In Antwort auf:
Sind diese Pflanzen dann genauso widerstandsfähig wie draußen aufgewachsene?
Hmm, das ist eine knifflige Frage und ich versuche mich mal ganz pragmatisch an einer Antwort: Ich glaube, dass die Widerstandsfähigkeit erst hinterher getestet wird und zuerst nur alles dafür getan wird, die Sämlinge möglichst schnell zum Blühen zu bringen, um vorselektieren zu können, sprich alle gewöhnlich-langweiligen, hässlichen und für die Weiterzucht bzw. Registrierung unbrauchbaren zu eliminieren. Die übrigbleibenden vielversprechenden, schönen, robusten, wüchsigen und was weiß ich was nicht alles (ist von Züchter zu Züchter verschieden, welche Kriterien in den Fokus genommen werden) werden dann unter Freilandbedingungen weiterkultiviert und getestet, wobei sich die Zahl konsequenterweise nochmals reduziert.

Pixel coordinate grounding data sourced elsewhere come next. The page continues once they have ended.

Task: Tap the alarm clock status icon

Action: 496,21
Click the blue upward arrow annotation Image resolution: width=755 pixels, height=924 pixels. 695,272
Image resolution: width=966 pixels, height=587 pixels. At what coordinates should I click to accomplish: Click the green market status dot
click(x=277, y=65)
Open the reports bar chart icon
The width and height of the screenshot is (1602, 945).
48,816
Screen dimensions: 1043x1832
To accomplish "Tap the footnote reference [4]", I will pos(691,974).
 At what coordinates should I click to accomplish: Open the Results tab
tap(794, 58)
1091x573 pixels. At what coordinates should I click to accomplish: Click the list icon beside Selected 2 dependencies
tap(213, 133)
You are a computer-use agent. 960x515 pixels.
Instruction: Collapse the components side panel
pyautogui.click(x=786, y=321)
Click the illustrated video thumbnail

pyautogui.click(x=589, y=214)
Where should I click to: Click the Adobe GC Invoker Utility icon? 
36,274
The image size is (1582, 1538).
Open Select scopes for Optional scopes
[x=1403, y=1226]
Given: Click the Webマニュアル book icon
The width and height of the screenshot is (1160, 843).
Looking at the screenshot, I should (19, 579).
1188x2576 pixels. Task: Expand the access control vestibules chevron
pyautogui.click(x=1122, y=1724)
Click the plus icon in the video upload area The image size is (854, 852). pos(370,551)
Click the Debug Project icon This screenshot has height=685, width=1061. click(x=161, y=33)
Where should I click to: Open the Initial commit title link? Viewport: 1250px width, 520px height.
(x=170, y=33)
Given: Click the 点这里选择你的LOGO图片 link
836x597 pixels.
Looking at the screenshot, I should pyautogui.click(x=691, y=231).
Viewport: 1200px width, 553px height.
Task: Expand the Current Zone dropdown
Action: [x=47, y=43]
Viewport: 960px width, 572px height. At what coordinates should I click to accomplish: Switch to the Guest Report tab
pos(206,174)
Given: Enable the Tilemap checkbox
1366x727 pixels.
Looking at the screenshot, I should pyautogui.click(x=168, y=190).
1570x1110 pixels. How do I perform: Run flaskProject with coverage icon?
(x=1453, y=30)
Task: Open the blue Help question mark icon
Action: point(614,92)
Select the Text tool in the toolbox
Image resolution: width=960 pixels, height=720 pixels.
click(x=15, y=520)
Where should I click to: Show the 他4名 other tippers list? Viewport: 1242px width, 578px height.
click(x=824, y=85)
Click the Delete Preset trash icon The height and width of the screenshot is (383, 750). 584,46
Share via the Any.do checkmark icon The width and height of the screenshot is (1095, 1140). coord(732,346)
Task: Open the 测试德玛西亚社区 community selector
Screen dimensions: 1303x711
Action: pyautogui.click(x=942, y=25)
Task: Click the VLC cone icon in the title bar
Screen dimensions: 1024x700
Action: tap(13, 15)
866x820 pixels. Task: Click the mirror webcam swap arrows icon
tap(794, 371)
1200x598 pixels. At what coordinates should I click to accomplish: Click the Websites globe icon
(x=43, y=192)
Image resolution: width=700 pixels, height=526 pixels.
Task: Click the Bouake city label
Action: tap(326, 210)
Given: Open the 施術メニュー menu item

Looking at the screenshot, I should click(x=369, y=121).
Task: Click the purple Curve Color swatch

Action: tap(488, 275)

Übrig bleiben dann ein paar ganz wenige von hunderten bis tausenden Sämlingen einer Generation, die entweder als 'Bridge Plants' im Zuchtprogramm weiterverwendet werden oder aber vom Züchter als Novum per Registrierung auf den Markt geworfen werden.
Nochmal deutlich ausgedrückt: Das Prozedere dient lediglich der Steigerung der Effizienz, denn dadurch wird relativ zügig Platz für neue Sämlingsgenerationen geschaffen und unnötiger Ballast nicht länger als nötig mitgeschleppt, denn das Geschäft ist kurzlebig und knallhart. Wer also davon leben will, - und in Amerika gibt es da eine ganze Menge Leute von -, der muss zu diesen radikal anmutenden Methoden greifen.
In Antwort auf:
Ist diese Nählösung so aufwendig?
@ Sag mal, butterfly, meinst du damit was Spezielles, oder hast du den Begriff "Nährlösung" einfach als zusammenfassenden Begriff für die dauernd per Gießwasser zugeführten Düngemittel verwendet?